RDMA-capable networks are gaining traction with datacenter deployments due to their high throughput, low latency, CPU efficiency, and advanced features, such as remote memory operations. However, efficiently utilizing RDMA capability in a common setting of high fan-in, fan-out asymmetric network topology is challenging. For instance, using RDMA programming features comes at the cost of connection scalability, which does not scale with increasing cluster size. To address that, several works forgo some RDMA features by only focusing on conventional RPC APIs. In this work, we strive to exploit the full capability of RDMA, while scaling the number of connections regardless of the cluster size. We present Flock, a communication framework for RDMA networks that uses hardware provided reliable connection.
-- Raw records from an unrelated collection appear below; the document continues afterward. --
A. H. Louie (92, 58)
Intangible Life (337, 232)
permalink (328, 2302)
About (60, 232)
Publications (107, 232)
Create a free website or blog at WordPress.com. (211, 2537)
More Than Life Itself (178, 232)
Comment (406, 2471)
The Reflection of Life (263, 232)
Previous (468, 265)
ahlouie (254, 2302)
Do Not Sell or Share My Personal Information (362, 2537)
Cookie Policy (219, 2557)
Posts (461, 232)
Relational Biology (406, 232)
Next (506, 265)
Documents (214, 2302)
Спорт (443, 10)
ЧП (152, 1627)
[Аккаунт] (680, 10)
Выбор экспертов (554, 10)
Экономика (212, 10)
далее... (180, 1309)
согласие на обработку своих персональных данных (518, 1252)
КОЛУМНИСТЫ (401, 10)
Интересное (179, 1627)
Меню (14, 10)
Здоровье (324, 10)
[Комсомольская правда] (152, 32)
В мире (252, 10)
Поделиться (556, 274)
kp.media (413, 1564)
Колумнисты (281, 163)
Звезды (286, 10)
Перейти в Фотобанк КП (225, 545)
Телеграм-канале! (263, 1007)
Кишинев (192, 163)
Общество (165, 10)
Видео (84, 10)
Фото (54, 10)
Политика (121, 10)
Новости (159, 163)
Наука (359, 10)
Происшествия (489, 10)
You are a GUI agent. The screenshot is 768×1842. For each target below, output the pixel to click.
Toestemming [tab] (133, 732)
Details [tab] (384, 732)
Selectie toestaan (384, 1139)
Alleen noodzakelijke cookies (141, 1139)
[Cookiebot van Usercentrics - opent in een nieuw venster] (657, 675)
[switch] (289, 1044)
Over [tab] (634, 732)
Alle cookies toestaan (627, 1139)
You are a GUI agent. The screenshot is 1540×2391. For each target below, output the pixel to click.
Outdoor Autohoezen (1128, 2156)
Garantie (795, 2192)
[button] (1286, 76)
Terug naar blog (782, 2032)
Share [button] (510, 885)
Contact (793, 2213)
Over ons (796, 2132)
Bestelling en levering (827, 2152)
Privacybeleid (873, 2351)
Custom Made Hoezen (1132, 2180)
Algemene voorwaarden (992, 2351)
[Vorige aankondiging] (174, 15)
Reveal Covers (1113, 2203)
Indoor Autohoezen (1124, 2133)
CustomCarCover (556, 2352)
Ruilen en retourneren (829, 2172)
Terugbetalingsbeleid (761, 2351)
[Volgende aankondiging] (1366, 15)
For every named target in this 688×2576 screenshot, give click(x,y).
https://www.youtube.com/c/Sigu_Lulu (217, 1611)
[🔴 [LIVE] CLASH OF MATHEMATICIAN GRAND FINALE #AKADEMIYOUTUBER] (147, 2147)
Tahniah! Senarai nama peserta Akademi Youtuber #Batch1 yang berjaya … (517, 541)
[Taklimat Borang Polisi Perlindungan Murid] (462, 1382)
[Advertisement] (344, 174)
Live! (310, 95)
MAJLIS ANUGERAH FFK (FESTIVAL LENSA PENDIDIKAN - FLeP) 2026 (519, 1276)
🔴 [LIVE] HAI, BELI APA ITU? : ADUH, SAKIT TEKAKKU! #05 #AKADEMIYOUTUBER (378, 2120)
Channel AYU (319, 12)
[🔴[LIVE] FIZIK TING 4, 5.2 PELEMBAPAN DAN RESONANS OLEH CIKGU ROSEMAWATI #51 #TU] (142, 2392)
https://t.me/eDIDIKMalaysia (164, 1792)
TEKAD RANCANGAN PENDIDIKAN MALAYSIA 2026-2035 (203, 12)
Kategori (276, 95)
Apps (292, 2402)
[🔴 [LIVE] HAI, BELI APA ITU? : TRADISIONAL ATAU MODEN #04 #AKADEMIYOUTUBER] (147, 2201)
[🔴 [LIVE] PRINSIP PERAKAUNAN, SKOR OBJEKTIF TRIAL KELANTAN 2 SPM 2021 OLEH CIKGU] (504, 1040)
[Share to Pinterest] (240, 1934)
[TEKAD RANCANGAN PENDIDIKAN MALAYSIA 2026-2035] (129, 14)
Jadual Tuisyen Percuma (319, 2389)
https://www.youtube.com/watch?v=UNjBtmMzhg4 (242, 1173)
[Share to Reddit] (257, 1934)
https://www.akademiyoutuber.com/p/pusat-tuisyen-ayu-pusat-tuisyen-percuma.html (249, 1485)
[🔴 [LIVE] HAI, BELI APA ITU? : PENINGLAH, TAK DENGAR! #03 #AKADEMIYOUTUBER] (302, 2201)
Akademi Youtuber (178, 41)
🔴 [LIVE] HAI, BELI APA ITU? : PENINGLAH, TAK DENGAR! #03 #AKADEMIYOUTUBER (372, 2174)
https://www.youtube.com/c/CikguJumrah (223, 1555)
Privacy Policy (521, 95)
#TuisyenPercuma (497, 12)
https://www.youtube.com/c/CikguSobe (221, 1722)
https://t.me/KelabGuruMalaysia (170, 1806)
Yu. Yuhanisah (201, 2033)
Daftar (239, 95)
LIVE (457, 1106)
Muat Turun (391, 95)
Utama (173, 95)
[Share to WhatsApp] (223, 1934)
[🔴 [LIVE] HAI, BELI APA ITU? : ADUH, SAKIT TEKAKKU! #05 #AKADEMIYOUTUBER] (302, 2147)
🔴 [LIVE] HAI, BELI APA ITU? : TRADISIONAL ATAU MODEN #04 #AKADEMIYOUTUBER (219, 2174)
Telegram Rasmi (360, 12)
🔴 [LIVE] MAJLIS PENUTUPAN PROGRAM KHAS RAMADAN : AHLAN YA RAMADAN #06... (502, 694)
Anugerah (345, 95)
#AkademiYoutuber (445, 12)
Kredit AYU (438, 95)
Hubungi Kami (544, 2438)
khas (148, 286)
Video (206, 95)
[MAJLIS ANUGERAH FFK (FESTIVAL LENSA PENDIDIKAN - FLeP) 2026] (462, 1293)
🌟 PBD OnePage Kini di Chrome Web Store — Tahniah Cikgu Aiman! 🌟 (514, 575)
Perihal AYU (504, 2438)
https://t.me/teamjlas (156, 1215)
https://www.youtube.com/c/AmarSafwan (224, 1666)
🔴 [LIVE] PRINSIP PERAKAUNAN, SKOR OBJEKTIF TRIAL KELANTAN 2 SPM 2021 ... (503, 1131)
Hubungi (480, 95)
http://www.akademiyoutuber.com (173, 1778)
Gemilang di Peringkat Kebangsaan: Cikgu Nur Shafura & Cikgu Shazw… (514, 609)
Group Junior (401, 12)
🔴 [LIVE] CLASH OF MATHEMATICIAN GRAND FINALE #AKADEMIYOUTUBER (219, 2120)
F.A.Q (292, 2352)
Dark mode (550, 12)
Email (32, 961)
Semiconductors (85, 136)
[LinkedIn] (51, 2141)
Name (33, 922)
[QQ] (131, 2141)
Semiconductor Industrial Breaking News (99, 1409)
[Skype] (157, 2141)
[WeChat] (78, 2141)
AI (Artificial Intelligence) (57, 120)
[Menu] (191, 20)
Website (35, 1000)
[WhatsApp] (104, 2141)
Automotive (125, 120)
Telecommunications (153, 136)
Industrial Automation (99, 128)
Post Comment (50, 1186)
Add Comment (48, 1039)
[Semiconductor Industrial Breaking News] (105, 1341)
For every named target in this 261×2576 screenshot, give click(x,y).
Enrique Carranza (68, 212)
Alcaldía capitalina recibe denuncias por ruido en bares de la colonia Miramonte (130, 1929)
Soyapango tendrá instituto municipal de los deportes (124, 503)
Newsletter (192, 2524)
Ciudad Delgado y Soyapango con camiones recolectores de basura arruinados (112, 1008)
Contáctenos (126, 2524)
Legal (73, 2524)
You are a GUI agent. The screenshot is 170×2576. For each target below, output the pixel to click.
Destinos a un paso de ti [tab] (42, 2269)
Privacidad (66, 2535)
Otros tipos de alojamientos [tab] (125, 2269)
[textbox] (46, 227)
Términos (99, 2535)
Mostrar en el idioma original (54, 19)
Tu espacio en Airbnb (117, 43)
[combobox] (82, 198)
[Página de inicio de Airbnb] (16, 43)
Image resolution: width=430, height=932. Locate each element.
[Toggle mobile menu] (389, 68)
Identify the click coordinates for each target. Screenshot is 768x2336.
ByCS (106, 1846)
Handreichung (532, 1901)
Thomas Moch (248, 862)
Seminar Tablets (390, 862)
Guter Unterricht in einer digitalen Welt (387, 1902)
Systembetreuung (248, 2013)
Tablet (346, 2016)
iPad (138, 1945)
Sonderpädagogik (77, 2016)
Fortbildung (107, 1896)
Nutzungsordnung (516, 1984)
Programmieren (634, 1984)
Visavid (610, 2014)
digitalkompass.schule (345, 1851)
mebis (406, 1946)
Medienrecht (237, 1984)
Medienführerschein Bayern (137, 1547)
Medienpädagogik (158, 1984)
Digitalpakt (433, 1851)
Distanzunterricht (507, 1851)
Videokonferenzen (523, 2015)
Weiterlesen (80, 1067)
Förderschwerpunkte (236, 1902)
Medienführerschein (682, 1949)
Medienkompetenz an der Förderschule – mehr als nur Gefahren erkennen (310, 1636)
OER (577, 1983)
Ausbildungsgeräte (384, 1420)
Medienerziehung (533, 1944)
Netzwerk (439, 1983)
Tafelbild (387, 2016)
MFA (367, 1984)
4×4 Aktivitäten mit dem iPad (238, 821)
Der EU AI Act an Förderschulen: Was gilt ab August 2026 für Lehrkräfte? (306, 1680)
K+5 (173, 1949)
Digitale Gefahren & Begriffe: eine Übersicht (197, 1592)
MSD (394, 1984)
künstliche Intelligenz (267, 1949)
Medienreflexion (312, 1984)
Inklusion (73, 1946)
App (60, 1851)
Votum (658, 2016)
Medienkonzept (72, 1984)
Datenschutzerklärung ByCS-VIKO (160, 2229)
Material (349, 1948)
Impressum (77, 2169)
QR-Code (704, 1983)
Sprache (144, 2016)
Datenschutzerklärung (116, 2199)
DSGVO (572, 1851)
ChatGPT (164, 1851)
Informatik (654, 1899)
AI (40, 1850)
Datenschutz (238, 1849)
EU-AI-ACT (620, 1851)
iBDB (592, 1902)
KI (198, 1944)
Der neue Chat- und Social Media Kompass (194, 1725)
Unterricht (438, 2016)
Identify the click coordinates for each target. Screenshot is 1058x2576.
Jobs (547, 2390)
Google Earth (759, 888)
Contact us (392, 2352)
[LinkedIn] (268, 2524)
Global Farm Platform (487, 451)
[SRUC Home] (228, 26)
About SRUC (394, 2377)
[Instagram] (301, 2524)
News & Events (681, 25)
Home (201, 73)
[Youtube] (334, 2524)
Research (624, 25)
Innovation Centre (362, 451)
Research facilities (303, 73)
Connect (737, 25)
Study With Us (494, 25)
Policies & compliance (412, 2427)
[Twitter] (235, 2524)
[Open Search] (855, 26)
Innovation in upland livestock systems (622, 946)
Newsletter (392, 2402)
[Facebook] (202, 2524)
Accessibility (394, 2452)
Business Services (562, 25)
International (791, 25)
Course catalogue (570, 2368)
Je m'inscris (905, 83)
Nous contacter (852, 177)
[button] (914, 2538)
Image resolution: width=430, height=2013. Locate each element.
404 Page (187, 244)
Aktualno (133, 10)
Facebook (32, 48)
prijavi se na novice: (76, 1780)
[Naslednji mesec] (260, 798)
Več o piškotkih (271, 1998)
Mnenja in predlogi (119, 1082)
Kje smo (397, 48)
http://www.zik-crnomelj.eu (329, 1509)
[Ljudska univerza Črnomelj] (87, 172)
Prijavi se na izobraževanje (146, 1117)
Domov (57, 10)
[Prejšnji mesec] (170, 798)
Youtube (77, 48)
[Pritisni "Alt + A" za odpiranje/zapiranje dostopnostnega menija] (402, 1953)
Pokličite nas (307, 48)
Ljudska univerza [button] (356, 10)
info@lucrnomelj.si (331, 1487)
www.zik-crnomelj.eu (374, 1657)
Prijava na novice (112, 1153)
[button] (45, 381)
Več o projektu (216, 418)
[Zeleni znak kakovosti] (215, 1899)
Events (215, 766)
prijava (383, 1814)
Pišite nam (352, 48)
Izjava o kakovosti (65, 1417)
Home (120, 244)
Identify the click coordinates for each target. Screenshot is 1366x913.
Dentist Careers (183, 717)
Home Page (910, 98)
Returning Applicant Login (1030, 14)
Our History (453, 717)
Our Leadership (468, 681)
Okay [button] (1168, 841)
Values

Using a partially shared model, Flock departs from the conventional RDMA design by enabling connection sharing among threads, which provides significant performance improvements contrary to the widely held belief that connection sharing deteriorates performance. At its core, Flock uses a connection handle abstraction for connection multiplexing; a new coalescing-based synchronization approach for efficient network utilization; and a load-control mechanism for connections with symbiotic send-recv scheduling, which reduces the synchronization overheads associated with connection sharing along with ensuring fair utilization of network connections. We demonstrate the benefits for a distributed transaction processing system and an in-memory index, where it outperforms other RPC systems by up to 88% and 50%, respectively, with significant reductions in median and tail latency.

查看原文

微信好友朋友圈 QQ好友复制链接

本刊更多论文

物以类聚:用Flock缩放RDMA rpc

支持rdma的网络由于其高吞吐量、低延迟、CPU效率和高级特性(如远程内存操作)，在数据中心部署中越来越受欢迎。然而，在高扇入、扇出非对称网络拓扑的常见设置中有效利用RDMA功能是具有挑战性的。例如，使用RDMA编程特性是以牺牲连接可伸缩性为代价的，连接可伸缩性不能随着集群大小的增加而扩展。为了解决这个问题，一些作品放弃了一些RDMA特性，只关注传统的RPC api。在这项工作中，我们努力利用RDMA的全部功能，同时无论集群大小如何扩展连接数量。我们提出Flock，一个用于RDMA网络的通信框架，它使用硬件提供可靠的连接。Flock使用部分共享模型，通过支持线程之间的连接共享，与传统的RDMA设计不同，这提供了显著的性能改进，而不是人们普遍认为的连接共享会降低性能。Flock的核心是使用连接句柄抽象实现连接多路复用;一种基于聚并的高效网络同步方法以及具有共生发送-接收调度的连接的负载控制机制，它减少了与连接共享相关的同步开销，并确保公平利用网络连接。我们展示了分布式事务处理系统和内存索引的好处，其中它的性能分别比其他RPC系统高出88%和50%，并且显著降低了中位数和尾部延迟。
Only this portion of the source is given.